> _Your objective_
Reproduce word for word the portion of the Shards of Honor text that begins at "Near death, Emperor" and runs through "take the job.".

Near death, Emperor Ezar insists that Aral is the only one who can protect his grandson and heir, four-year-old Gregor, as regent. Aral at first refuses, but Cordelia convinces him to take the job.

==Reception==
In 1996 Christian Weisgerber wrote: "Enriching the standard space opera there is a plethora of intrigues, chicanery, and betrayal, but also Bujold's mild-mannered humor, good characterization, and the tender love affair between the protagonists. Shards of Honor is an eminently readable novel but lacks any originality."

Writing for SF Reviews in 2004, Thomas M. Wagner took issue with the plausibility of some elements of the novel, but concluded by saying that "Shards of Honor is, in the end, a fine debut for Bujold (and) a fine space opera".

In 2009 Jo Walton wrote that Shards of Honor "couldn’t be less like a standard first novel in a series" in that it takes place before the main character of the saga is even born. Praising the "emotional depth" and "genuine ethical dilemmas" Bujold weaves into the narrative, Walton calls the protagonist Cordelia "what totally grabbed me about [the novel] on first reading and on every subsequent read."

== Sequel and related works ==
Shards of Honor as originally published was a truncated version of a much longer work (Mirrors was the original working title). The rest eventually appeared as the short story Aftermaths and the Hugo-winning Barrayar. The three were later re-published together as Cordelia's Honor.

In Barrayar, Bothari emerges as a much more important character, as does Ensign (later Captain) Koudelka who has a brief appearance in Shards of Honor before being seriously injured, an injury which defines him for the rest of his life. Simon Illyan also becomes a major character, while the baby Elena becomes a hostage, with the as yet unborn Miles Vorkosigan, in the hands of Vorkosigan's enemies.

The planet on which Cordelia and Aral Vorkosigan met becomes the Barrayaran colony Sergyar, named for the dead prince. As Count and Lady Vorkosigan they become its viceroy and vicereine after the end of Aral Vorkosigan's regency.

In Bujold's next published novel, The Warrior's Apprentice, Miles and Elena both appear as teenagers 17 years after the events in Barrayar.

> _Dataset entries_
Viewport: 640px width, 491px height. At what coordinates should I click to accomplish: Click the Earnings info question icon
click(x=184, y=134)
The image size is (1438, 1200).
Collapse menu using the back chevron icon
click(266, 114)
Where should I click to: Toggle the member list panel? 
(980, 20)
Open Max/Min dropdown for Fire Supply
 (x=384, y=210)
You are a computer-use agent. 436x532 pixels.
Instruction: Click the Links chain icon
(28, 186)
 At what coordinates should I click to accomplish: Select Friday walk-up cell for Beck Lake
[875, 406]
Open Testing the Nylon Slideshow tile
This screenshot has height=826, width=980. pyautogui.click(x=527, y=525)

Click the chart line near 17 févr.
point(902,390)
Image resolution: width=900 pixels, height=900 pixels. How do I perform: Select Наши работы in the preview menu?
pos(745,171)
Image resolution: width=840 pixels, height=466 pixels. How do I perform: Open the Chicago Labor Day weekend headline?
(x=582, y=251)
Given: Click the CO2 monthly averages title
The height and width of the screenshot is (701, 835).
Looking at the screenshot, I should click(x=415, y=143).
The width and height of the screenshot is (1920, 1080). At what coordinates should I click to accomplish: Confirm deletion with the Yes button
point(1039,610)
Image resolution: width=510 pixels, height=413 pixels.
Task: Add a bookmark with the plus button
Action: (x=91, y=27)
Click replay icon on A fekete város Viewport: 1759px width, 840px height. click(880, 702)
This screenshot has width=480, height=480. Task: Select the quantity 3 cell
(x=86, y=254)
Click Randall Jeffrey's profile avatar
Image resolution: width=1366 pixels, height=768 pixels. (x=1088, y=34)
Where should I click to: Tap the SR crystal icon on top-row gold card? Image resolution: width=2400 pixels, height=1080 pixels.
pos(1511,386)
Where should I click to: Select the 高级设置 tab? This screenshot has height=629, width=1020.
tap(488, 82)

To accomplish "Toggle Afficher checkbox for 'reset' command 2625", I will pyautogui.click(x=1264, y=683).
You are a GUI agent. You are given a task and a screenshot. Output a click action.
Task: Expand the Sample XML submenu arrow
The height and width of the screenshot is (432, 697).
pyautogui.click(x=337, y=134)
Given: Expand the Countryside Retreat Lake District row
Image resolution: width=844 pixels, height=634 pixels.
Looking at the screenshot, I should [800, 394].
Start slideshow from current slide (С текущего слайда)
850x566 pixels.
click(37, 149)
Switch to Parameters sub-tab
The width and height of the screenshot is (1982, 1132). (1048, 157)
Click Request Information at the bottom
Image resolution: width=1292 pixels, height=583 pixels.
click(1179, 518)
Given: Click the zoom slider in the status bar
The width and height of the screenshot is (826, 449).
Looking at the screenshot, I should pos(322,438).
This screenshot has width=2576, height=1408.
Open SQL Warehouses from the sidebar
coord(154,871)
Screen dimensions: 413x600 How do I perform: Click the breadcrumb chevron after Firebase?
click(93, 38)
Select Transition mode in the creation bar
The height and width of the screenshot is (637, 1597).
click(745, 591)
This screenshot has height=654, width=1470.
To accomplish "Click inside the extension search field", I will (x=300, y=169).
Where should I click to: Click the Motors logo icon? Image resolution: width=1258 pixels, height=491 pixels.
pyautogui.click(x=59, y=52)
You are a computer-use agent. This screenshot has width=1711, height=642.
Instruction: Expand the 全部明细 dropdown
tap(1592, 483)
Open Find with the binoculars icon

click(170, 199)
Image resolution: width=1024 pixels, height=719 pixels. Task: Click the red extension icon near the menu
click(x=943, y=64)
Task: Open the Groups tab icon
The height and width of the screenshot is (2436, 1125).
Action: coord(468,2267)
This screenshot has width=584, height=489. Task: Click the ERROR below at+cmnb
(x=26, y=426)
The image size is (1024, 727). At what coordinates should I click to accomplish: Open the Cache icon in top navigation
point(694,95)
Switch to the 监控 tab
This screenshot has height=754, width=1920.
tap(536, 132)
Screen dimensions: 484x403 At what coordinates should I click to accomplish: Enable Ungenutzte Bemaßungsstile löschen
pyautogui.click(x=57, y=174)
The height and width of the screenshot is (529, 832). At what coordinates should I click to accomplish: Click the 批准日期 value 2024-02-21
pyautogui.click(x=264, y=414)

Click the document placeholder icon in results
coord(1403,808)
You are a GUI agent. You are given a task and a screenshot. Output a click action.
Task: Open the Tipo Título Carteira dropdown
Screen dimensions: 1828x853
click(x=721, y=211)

> _The response_
Near death, Emperor Ezar insists that Aral is the only one who can protect his grandson and heir, four-year-old Gregor, as regent. Aral at first refuses, but Cordelia convinces him to take the job.